Thursday, March 6, 2014

$32.50 Per Letter, or: How to Spend Your Birthday in Court and Enjoy the Outcome

"I've put this off for far too long."
-- Bilbo Baggins

I was born Adrien Mikel Dooley.

Not a lot of people know that, because I never used to talk much about my family history. I always felt as if it was some big, shameful secret that no one was supposed to talk about.

But the fact is, I was adopted by my maternal grandparents, the Rushes, when I was somewhere around 13 months old. They almost renamed me Christopher Andrew Rush, but they decided to keep my given names and just give me their surname.

They adopted me because my birth mother was incapable of raising a child. She had some serious emotional demons that she fought her entire life, and they made her a frightening person to be around. She was in and out of psych wards all the time I was growing up. She lost her nursing license because she was caught stealing prescription drugs from the nursing home she worked at. She was violent and abusive toward everybody, including me. Suffice it to say that some of my earliest childhood memories are painful ones, in both a physical and emotional sense.

When I was a child, I watched her slit her own wrists with a razor blade. If I hadn't run downstairs to tell my by-then adoptive parents what I'd just seen, she probably would have bled to death.

She finally died when I was in my late 20s. She choked to death in her sleep, on her own vomit, following an overdose of pills.

She lived a very sad and tormented life. And she left a lot of pain and heartache in her wake.

When I was a young guy, probably around 12 years old, I declared my first real act of rebellion against her by changing the spelling of my name. It was my way of distancing myself from her. But I also genuinely hated the spelling of my first and middle names.

She told me that Adrien was the French spelling of my name. That was true, but my French heritage is minimal, and the few Adrians I knew of spelled their name like that -- Adrian. There was Adrian Zmed, the actor; Adrian Dantley, the basketball player; and Adrian Belew, the musician. That's the Adrian I wanted to be. (I wasn't so big into going against the grain back then, I guess.)
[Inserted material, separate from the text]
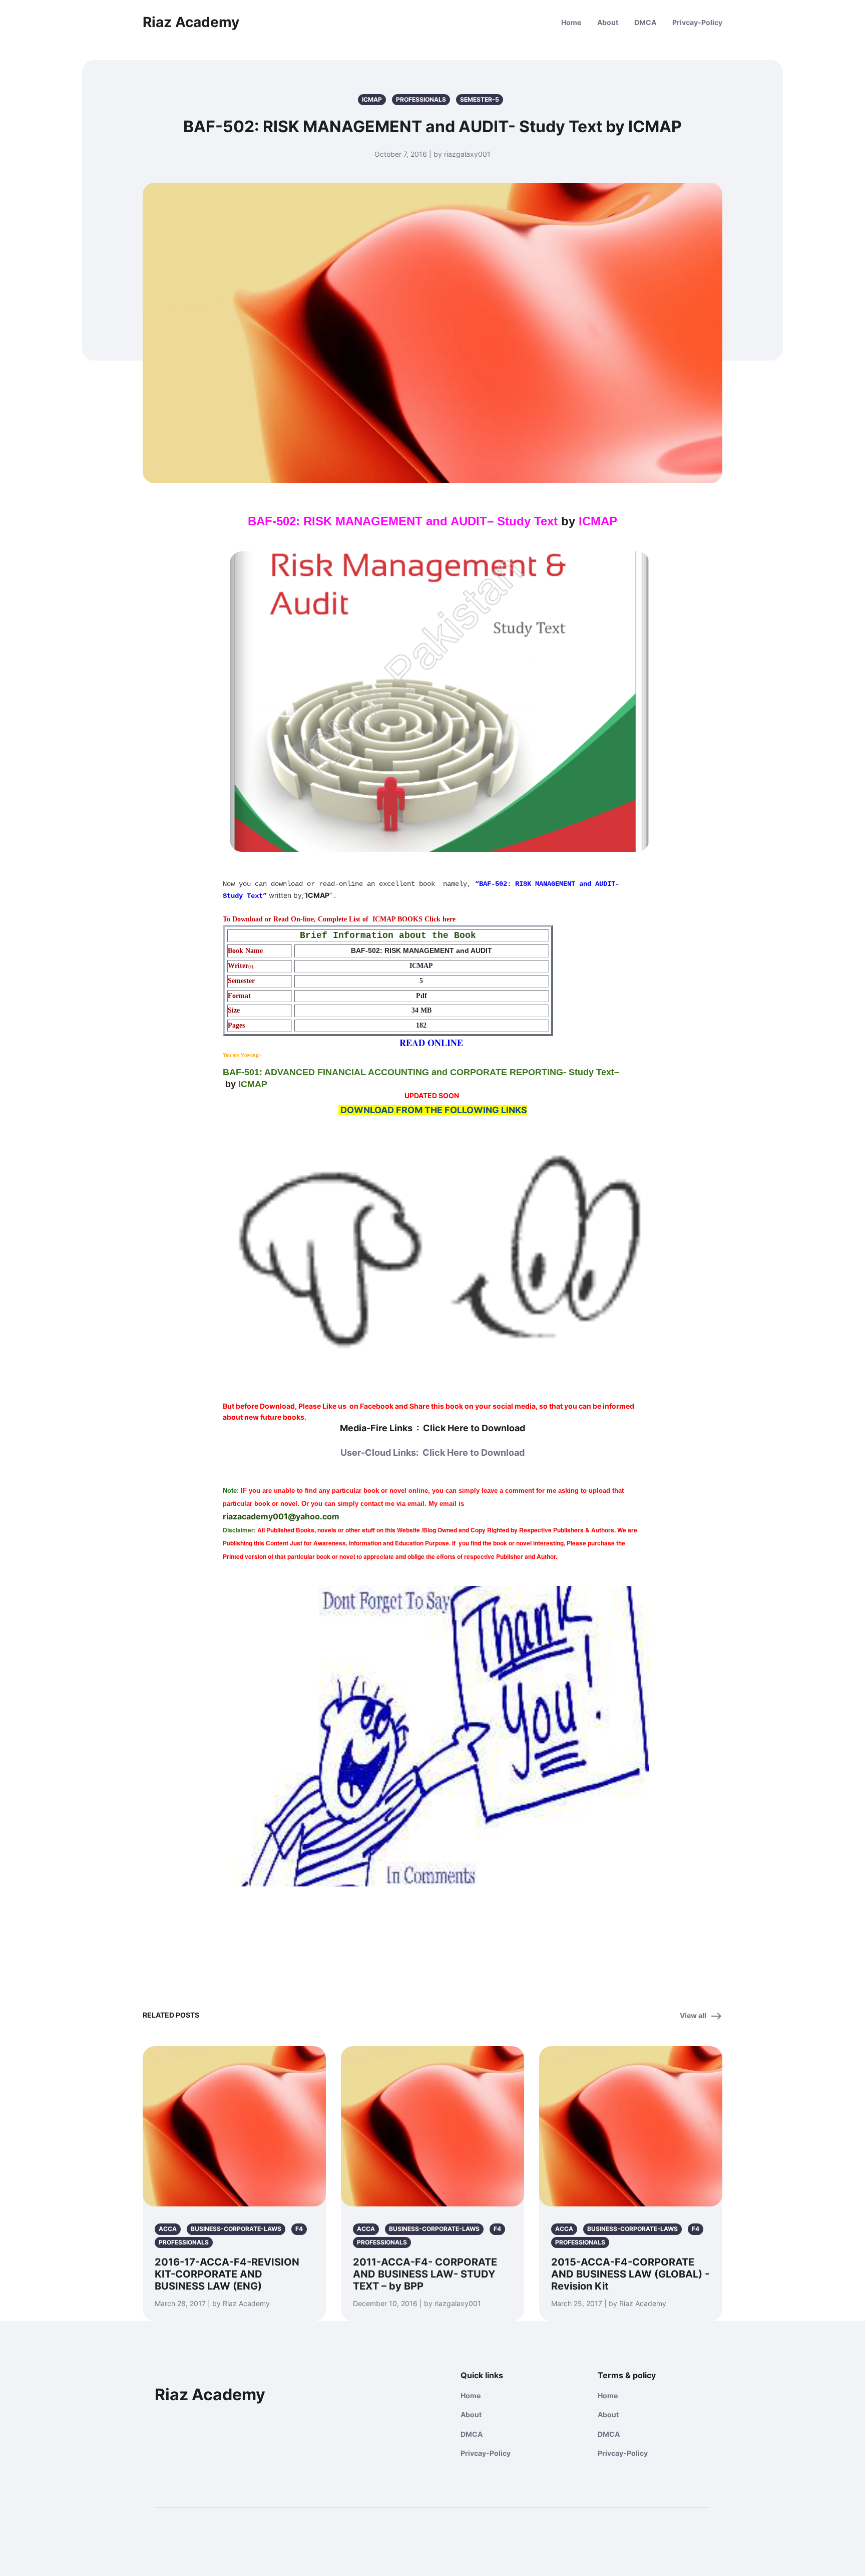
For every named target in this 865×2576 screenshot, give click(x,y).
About (607, 22)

But my middle name was what really made me cringe. My bio-mom told me once that she spelled it Mikel to spite my birth father, whose first name was Michael.

So how was I supposed to live with that? She admitted to mangling my middle name to try to settle some ridiculous score she had with my bio-dad. It was no wonder my dad, Michael Dooley, divorced her and took off very early in my life. Knowing how my bio-mom was, I never once blamed him for leaving, and I told him that the one time I got to meet him. Sadly, he was kind of a disappointment, too, never showing any interest in meeting me again after my repeated attempts to reach him.

Anyway, I've used my own spelling of my name for about the past 30 years. Everyone who knows me, personally and professionally, knows me as Adrian, not Adrien. But I never got around to changing the spelling legally, and I hate seeing "Adrien Mikel" every time I look at my driver license, passport, and Social Security card.

So I finally decided to do something about it.

When Lori asked me what I wanted for my birthday this year, I told her I wanted to legally change the spelling of my first and middle name. And so that's what I did. I filled out the paperwork online, took it to district court, and got myself on the afternoon docket.

When I came back at 1:15, after getting shifted from one courtroom to an adjoining one and waiting my turn, the woman at the front of the courtroom -- was she the judge? A stenographer? -- finally called my name.

"The judge has approved your name change," she said. "Go out front to the clerk's window to collect your documents."

Wow, that was easy! I didn't even have to see the judge. She just signed off on the change and submitted the paperwork to the clerk.

Why did I wait 43 years to do this?

When the clerk handed me the official document, showing the legal change of my spelling, I couldn't help breaking into a smile. Not only had I made my personal name change legal, but I also finally made an important emotional break from my birth mother.

It might seem silly, but adding four little letters -- "a" in place of "e" in my first name, and "cha" in place of "k" in my middle name -- lifted a huge emotional burden off my shoulders. The name I chose was officially mine now.

Total cost: $130. Not exactly cheap, but worth every penny.